The Supreme Court decision concerned Jumbo Glacier resort, a proposed ski village with 23 chairlifts that could ferry skiers around the mountain and in some cases, up to the top of the Jumbo Glacier, near Invermere. The resort was first proposed in 1990 – when the first George Bush was in the White House and the Soviet Union still existed – on the site of an abandoned sawmill. Its continual delay is a case study in how unreasonable environmental activism, civil servants, at least one private special interest and a First Nation combined to thwart a potential major tourist draw.
Some history: The project's first step came in 1990, courtesy of an expression of interest with the then-named B.C. Ministry of Lands and Parks. The Social Credit government of the day encouraged the proponents to proceed, as did later NDP premiers Mike Harcourt and Glen Clark.
The project – in a province where people like to ski – should have proceeded rapidly, albeit with the usual regulatory, environmental and stakeholder processes to be crunched through. In 1993, 18 of 22 mostly local stakeholders voted in favour of the proposed land-use designation, a required step and part of a new environmental-review process. Two years later, the B.C. government formally announced it approved the resort's land-use designation.
From there, it was all uphill. Project proponents faced internal opposition from the provincial Environment Ministry as early as 1993, but which only came to light after a 1996 Freedom of Information request filed by the development company, Glacier Resorts.
The results were telling: One 1993 memo from an Environment Ministry public servant, Guy Woods, offered advice to other public servants.
They were concerned that Environment staff had not done enough to derail the project: "My suggestion," Mr. Woods wrote, "is that we use the proponents' funds and work as effectively as we can to ensure that the development does not proceed." Tellingly, Mr. Woods admitted that he and the others in Environment often had "a great deal of difficulty producing documents and proof of problems." He anyway recommended that everyone should "look at this as an opportunity to collect the ammo, to stop the development!"
It wasn't just B.C. bureaucrats who threw up barriers. In addition to continuing local blockades, in 2005, a heli-ski company which flies skiers to the glacier atop Jumbo requested a judicial review of the environmental approval process, hoping to stop the resort. That company lost in the B.C. Court of Appeal, but not before costing Glacier Resorts money and time.
Next up was the 2009 claim from the Ktunaxa Nation, not previously alleged, that claimed a ski resort – this on the site of an old lumber mill – would drive away a claimed spirit bear. That was the assertion the Supreme Court just blunted in dismissing the appeal. The court labelled the attempt to prevent a specific development on public land owing to religious belief as "novel."
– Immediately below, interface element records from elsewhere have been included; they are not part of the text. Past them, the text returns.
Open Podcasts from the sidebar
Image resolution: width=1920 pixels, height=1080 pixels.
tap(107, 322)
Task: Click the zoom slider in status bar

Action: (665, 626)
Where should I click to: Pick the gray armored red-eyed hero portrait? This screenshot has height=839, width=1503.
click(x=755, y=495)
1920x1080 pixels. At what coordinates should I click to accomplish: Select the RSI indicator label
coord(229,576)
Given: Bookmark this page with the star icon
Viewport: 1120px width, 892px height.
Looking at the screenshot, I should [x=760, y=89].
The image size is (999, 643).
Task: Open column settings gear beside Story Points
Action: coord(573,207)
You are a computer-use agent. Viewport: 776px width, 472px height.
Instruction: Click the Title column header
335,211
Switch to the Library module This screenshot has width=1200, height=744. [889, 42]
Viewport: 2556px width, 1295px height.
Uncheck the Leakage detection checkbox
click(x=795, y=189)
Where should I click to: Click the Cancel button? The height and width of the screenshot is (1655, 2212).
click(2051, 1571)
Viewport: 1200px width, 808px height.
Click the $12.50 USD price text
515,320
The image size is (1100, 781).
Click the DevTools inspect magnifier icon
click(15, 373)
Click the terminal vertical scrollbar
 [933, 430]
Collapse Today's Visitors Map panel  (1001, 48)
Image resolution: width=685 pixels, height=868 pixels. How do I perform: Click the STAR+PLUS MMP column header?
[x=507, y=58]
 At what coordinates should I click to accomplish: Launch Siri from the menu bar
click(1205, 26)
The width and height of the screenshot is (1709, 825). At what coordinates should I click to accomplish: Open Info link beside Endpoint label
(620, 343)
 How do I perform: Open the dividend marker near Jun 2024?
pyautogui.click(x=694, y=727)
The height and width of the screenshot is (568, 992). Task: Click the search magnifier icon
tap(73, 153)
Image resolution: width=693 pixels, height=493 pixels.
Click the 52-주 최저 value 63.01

(Of note, another First Nation, the Shuswap Indian Band, backed the resort and pointed out it was in their traditional territory, not that of the Ktunaxa.)
After all the environmental hoops, regulatory delays, protests and (non-Ktunaxa) lawsuits, the resort was finally approved for a go-ahead in 2013 and was due to be completed by 2015.
But it was only in late August, 2015, after the last bit of necessary local zoning and construction permits were issued, that concrete foundations were poured for the day lodge, a service building and a chairlift.
Six weeks and one snowstorm later, the environmental certificate of approval lapsed and was not extended given that the Environment Ministry determined that the resort lacked evidence of "substantial construction." The minister responsible at the time, Mary Polak, said the resort would have to "start from scratch."
It is now 27 years after a group of investors first went down this ski-development road. The Supreme Court of Canada decision is sensible and welcome. It might not be enough to remove the justifiable perception that special interests, the province's Environment Ministry and some First Nations, activists and politicians in British Columbia are reflexively anti-investment.